[DATASET EXTRACT — start]

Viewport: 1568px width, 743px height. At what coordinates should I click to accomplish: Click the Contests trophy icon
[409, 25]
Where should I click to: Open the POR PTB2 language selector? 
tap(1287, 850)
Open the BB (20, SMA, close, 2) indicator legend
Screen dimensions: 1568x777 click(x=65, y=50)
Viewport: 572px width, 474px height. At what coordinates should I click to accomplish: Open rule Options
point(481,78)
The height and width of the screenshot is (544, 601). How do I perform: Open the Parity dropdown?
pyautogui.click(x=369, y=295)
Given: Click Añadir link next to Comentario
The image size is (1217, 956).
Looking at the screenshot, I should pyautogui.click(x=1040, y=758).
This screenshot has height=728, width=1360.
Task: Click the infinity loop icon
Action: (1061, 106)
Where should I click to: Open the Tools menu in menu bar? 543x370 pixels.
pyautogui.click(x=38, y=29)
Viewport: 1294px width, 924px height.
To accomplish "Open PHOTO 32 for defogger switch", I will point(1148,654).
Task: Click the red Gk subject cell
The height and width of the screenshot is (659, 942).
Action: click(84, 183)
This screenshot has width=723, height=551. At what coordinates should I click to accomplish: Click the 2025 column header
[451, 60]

[DATASET EXTRACT — finish]

### ASSIGNED TASK
Repeat, exactly as they stand, the line that contains "Open the BB" and all the lines after it in the data above.

### RESPONSE TO THE EXERCISE
Open the BB (20, SMA, close, 2) indicator legend
Screen dimensions: 1568x777 click(x=65, y=50)
Viewport: 572px width, 474px height. At what coordinates should I click to accomplish: Open rule Options
point(481,78)
The height and width of the screenshot is (544, 601). How do I perform: Open the Parity dropdown?
pyautogui.click(x=369, y=295)
Given: Click Añadir link next to Comentario
The image size is (1217, 956).
Looking at the screenshot, I should pyautogui.click(x=1040, y=758).
This screenshot has height=728, width=1360.
Task: Click the infinity loop icon
Action: (1061, 106)
Where should I click to: Open the Tools menu in menu bar? 543x370 pixels.
pyautogui.click(x=38, y=29)
Viewport: 1294px width, 924px height.
To accomplish "Open PHOTO 32 for defogger switch", I will point(1148,654).
Task: Click the red Gk subject cell
The height and width of the screenshot is (659, 942).
Action: click(84, 183)
This screenshot has width=723, height=551. At what coordinates should I click to accomplish: Click the 2025 column header
[451, 60]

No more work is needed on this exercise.